Raga menghela napas dan menyusul Jiwa. Ia berbaring di sisi kiri kasur seraya menatap plafon. Lamat-lamat hanya terdengar detak jarum jam karena tidak ada yang bersuara. Sampai akhirnya Raga memecah suasana hening.

"Binar juga kayaknya nggak peka dan nggak peduli sama sikap gue. Padahal gue baik dan perhatian sama dia karena gue suka. Lo tanya apa gue nggak capek? Capeklah, Goblok. Lemah banget gue kalau urusan dia. Apa-apa selalu dia yang gue prioritaskan. Kalau dia lagi pengin jalan sama Nino, selalu gue yang mencarikan resto atau kafe buat mereka."

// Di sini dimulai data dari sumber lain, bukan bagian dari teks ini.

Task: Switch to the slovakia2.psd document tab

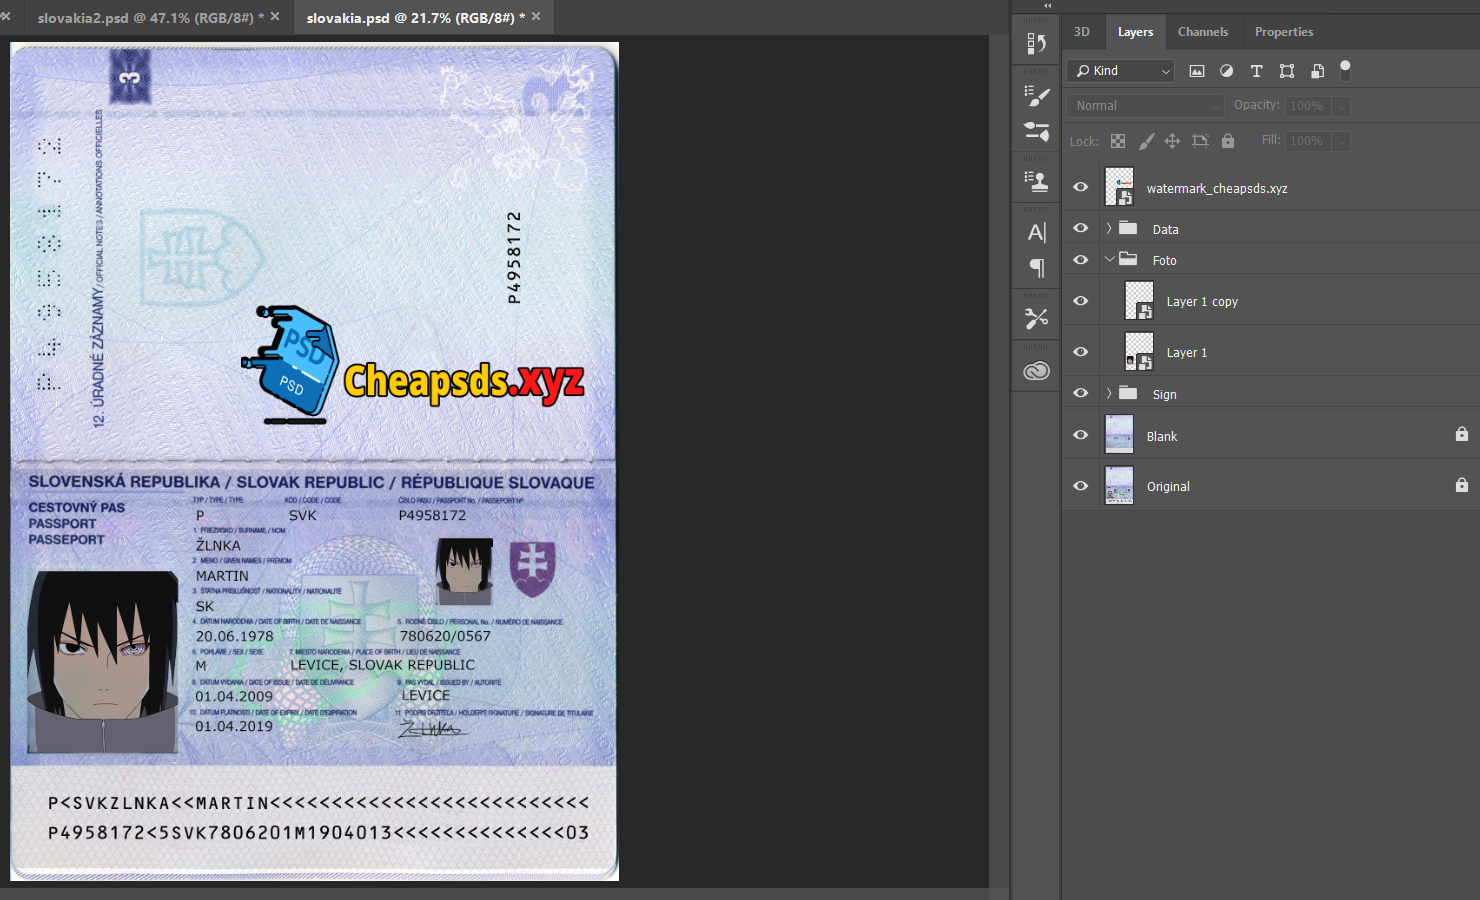Action: (145, 18)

Jiwa menghela napas lagi. "Ini udah saatnya kita bebas. Cewek-cewek itu bakal seenak jidat menginjak kita kalau kita lembek begini."

Gue nggak lembek. Kala mengamati kedua temannya. Sudah resmi berteman hari itu tepatnya dan merasakan bagaimana mengenaskannya mereka.

"Ayo, kita bebas dan mulai sekarang harus tegas sama mereka!" ajak Jiwa berapi-api.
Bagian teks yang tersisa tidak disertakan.